The military high command has confirmed that those found guilty of supporting the failed coup d’état will be punished according to the law, while trying to reassure the troops in general of the arrival of new financial backing from the government.

The confusion surrounding the possible support of the military for the coup attempt promoted by Bolsonaro is based in the 19th century. The Constitution of 1891 included article 142, which is still a source of debate today. It is what Bolsonaro termed the “four lines of the Constitution” and on which he relied when promoting a military uprising. Article 142 states that the Armed Forces are “the guarantee of constitutional powers.” It has always been a divisive provision, and one that Bolsonaro used during his four years as president to threaten the installation of a military state.

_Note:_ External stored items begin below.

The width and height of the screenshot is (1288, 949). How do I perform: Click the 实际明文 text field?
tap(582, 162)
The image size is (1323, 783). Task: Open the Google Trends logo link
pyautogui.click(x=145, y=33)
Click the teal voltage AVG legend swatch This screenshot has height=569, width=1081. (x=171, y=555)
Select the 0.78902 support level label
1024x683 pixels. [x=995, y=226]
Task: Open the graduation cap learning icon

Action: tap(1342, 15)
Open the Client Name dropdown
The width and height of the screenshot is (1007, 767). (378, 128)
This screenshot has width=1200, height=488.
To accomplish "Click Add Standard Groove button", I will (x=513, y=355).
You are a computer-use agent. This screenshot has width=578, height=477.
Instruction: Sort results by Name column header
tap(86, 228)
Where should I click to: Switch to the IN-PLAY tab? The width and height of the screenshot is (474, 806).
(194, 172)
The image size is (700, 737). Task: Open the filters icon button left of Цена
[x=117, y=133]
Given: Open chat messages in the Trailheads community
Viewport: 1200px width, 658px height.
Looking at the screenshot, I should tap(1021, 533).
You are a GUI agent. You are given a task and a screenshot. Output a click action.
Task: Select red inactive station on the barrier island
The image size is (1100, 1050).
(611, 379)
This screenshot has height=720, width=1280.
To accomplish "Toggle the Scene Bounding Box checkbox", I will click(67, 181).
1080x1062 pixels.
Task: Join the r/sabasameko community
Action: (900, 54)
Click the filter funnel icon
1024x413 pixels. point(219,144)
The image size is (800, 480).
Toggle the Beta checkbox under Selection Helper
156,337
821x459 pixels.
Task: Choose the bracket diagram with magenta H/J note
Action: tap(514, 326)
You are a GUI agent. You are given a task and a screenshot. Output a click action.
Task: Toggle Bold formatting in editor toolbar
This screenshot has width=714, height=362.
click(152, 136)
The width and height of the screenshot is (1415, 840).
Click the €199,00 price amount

“We are in the 21st century but carrying the same distortion of the 19th century. That the Armed Forces are the guarantee of constitutional powers, despite being the greatest threat to those same powers,” wrote Leitao.

The latest popular polls on the military reveal that it has lost credibility among Bolsonaro’s followers precisely because it did not support a constitutional rupture to its conclusion, as well as among those who continue to support democracy because the military appears to be directly or indirectly involved in the failed coup attempt.

The military understands that some of its members are now suspected of being the authors or accomplices of an attempt to return the country to the era of the dictatorship, and at the same time it needs to pacify troops who find themselves discredited by a large section of society. The meeting of the military commanders with Lula indicates that this pacification will be based on special economic aid being offered to the Armed Forces.

The difficult issue facing the Lula government, which during the president’s past administrations rarely questioned the military, is how to reconcile an open dialogue with an Armed Forces that faces serious accusations of having supported Bolsonaro’s coup pretensions but at the same time seems unwilling to confront the former trade unionist, despite the offer of economic perks that provide the easiest path to quelling unrest in the rank and file.

It was precisely these same financial benefits that Bolsonaro offered that led to the brink of an institutional rupture and returned the military to the forefront of Brazilian politics.

Lula is aware of all this, a fact that is becoming more evident every day, and is trying to appease the three branches of the military while the government turns a blind eye to the possible involvement of the Army in the failed coup, in order to be able to govern in peace.

Lula’s government is eager to close the chapter to focus on economic reforms to improve the situation of millions of Brazilians living on the verge of poverty, while at the same time employing its international activism to place the country in the limelight as a fundamental piece in the new and difficult international equilibrium in the context of the ongoing war in Ukraine, the end of which nobody feels able to predict.